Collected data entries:
== == ==

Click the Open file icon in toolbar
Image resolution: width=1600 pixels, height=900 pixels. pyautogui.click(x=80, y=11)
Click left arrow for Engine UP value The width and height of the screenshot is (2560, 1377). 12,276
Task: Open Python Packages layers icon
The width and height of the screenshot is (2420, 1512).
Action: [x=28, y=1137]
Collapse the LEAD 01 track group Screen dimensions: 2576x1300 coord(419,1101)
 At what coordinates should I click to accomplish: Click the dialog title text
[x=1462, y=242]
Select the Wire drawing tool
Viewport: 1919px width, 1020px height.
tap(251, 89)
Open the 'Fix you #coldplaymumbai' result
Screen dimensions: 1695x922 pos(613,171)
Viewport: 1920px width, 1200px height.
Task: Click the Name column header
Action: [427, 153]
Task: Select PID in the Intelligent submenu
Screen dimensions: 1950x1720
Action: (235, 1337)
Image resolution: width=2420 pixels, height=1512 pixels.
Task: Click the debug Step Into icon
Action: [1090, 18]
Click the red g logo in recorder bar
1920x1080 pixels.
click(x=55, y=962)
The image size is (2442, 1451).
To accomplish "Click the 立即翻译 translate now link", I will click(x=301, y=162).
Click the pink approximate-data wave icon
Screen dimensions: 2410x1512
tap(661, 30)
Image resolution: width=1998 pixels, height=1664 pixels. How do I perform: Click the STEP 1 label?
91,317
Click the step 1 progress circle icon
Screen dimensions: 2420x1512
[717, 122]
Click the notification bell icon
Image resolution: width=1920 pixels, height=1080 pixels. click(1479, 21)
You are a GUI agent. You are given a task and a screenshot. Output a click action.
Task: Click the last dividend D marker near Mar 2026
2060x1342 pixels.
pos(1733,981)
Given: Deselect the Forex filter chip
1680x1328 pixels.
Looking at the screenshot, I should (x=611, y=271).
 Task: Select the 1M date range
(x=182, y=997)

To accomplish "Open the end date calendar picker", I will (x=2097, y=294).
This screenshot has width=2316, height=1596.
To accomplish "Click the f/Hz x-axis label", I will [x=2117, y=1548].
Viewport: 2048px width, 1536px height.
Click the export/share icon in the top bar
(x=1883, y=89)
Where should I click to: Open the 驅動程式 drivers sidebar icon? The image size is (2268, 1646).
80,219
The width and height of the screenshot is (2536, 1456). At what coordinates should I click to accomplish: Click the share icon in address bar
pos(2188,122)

== == ==

» Your assignment: Nothing above should be left out. Print all the records exactly.

» Result below:
Click the Open file icon in toolbar
Image resolution: width=1600 pixels, height=900 pixels. pyautogui.click(x=80, y=11)
Click left arrow for Engine UP value The width and height of the screenshot is (2560, 1377). 12,276
Task: Open Python Packages layers icon
The width and height of the screenshot is (2420, 1512).
Action: [x=28, y=1137]
Collapse the LEAD 01 track group Screen dimensions: 2576x1300 coord(419,1101)
 At what coordinates should I click to accomplish: Click the dialog title text
[x=1462, y=242]
Select the Wire drawing tool
Viewport: 1919px width, 1020px height.
tap(251, 89)
Open the 'Fix you #coldplaymumbai' result
Screen dimensions: 1695x922 pos(613,171)
Viewport: 1920px width, 1200px height.
Task: Click the Name column header
Action: [427, 153]
Task: Select PID in the Intelligent submenu
Screen dimensions: 1950x1720
Action: (235, 1337)
Image resolution: width=2420 pixels, height=1512 pixels.
Task: Click the debug Step Into icon
Action: [1090, 18]
Click the red g logo in recorder bar
1920x1080 pixels.
click(x=55, y=962)
The image size is (2442, 1451).
To accomplish "Click the 立即翻译 translate now link", I will click(x=301, y=162).
Click the pink approximate-data wave icon
Screen dimensions: 2410x1512
tap(661, 30)
Image resolution: width=1998 pixels, height=1664 pixels. How do I perform: Click the STEP 1 label?
91,317
Click the step 1 progress circle icon
Screen dimensions: 2420x1512
[717, 122]
Click the notification bell icon
Image resolution: width=1920 pixels, height=1080 pixels. click(1479, 21)
You are a GUI agent. You are given a task and a screenshot. Output a click action.
Task: Click the last dividend D marker near Mar 2026
2060x1342 pixels.
pos(1733,981)
Given: Deselect the Forex filter chip
1680x1328 pixels.
Looking at the screenshot, I should (x=611, y=271).
 Task: Select the 1M date range
(x=182, y=997)

To accomplish "Open the end date calendar picker", I will (x=2097, y=294).
This screenshot has width=2316, height=1596.
To accomplish "Click the f/Hz x-axis label", I will [x=2117, y=1548].
Viewport: 2048px width, 1536px height.
Click the export/share icon in the top bar
(x=1883, y=89)
Where should I click to: Open the 驅動程式 drivers sidebar icon? The image size is (2268, 1646).
80,219
The width and height of the screenshot is (2536, 1456). At what coordinates should I click to accomplish: Click the share icon in address bar
pos(2188,122)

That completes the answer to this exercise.